═════ Dateneinträge ═════

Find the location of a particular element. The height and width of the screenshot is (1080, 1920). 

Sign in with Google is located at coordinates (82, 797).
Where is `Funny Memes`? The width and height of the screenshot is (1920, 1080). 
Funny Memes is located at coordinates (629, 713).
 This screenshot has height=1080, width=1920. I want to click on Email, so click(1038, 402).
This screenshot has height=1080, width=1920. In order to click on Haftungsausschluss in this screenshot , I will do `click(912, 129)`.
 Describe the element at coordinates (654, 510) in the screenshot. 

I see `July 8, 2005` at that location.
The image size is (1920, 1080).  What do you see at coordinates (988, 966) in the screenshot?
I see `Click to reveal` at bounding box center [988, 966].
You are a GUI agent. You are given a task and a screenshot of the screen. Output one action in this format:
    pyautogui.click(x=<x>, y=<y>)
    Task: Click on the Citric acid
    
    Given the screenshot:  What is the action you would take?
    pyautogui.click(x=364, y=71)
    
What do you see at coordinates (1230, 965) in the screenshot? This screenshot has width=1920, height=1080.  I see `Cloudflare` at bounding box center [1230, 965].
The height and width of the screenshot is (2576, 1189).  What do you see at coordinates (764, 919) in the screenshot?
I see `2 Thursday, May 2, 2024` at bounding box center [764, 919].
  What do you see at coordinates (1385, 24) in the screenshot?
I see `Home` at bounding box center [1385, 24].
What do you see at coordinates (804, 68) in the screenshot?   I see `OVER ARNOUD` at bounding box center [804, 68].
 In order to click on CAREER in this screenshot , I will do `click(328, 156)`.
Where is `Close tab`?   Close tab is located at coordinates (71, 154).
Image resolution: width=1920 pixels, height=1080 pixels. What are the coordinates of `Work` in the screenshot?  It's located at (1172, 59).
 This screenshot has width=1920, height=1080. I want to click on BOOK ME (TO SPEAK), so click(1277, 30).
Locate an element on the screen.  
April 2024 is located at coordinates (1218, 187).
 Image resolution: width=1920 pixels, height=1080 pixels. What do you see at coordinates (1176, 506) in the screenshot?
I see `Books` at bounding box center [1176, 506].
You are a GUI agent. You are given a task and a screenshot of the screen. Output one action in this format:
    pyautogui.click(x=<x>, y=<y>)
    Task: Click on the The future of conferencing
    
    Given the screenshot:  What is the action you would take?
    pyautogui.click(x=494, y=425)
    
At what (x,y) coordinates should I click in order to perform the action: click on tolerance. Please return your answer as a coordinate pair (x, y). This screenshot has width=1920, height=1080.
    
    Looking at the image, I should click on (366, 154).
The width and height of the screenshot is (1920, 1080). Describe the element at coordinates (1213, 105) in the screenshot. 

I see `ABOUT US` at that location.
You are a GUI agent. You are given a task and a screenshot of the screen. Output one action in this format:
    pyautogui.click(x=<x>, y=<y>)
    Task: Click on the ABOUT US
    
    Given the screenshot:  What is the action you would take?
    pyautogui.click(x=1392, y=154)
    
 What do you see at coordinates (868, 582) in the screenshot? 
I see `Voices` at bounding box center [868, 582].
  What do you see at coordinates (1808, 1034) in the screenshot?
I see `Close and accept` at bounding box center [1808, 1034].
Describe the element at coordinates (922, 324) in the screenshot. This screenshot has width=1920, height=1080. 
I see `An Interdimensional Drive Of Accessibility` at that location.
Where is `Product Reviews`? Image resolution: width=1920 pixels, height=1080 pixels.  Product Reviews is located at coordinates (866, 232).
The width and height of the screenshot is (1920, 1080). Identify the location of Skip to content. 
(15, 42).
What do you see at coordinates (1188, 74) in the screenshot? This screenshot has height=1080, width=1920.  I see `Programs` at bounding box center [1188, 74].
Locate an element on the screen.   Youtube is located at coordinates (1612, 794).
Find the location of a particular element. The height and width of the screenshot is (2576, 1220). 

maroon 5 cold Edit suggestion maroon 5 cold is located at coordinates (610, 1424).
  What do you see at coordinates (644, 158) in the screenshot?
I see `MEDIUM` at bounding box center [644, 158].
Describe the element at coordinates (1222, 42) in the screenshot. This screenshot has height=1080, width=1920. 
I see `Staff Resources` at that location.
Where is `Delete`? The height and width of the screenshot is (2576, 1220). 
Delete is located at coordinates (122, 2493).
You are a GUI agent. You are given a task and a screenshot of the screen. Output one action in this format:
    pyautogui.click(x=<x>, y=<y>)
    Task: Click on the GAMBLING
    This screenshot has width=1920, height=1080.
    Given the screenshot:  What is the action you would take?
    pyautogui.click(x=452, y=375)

═════

**Aufgabenstellung:**
Wie lauten die Zeilen von der Zeile mit „The image size“ bis einschließlich der Zeile mit „center [1176, 506].“, wenn „Citric acid“ in „Ascorbic acid“ umbenannt und sonst nichts verändert wird?

**Lösung:**
The image size is (1920, 1080).  What do you see at coordinates (988, 966) in the screenshot?
I see `Click to reveal` at bounding box center [988, 966].
You are a GUI agent. You are given a task and a screenshot of the screen. Output one action in this format:
    pyautogui.click(x=<x>, y=<y>)
    Task: Click on the Ascorbic acid
    
    Given the screenshot:  What is the action you would take?
    pyautogui.click(x=364, y=71)
    
What do you see at coordinates (1230, 965) in the screenshot? This screenshot has width=1920, height=1080.  I see `Cloudflare` at bounding box center [1230, 965].
The height and width of the screenshot is (2576, 1189).  What do you see at coordinates (764, 919) in the screenshot?
I see `2 Thursday, May 2, 2024` at bounding box center [764, 919].
  What do you see at coordinates (1385, 24) in the screenshot?
I see `Home` at bounding box center [1385, 24].
What do you see at coordinates (804, 68) in the screenshot?   I see `OVER ARNOUD` at bounding box center [804, 68].
 In order to click on CAREER in this screenshot , I will do `click(328, 156)`.
Where is `Close tab`?   Close tab is located at coordinates (71, 154).
Image resolution: width=1920 pixels, height=1080 pixels. What are the coordinates of `Work` in the screenshot?  It's located at (1172, 59).
 This screenshot has width=1920, height=1080. I want to click on BOOK ME (TO SPEAK), so click(1277, 30).
Locate an element on the screen.  
April 2024 is located at coordinates (1218, 187).
 Image resolution: width=1920 pixels, height=1080 pixels. What do you see at coordinates (1176, 506) in the screenshot?
I see `Books` at bounding box center [1176, 506].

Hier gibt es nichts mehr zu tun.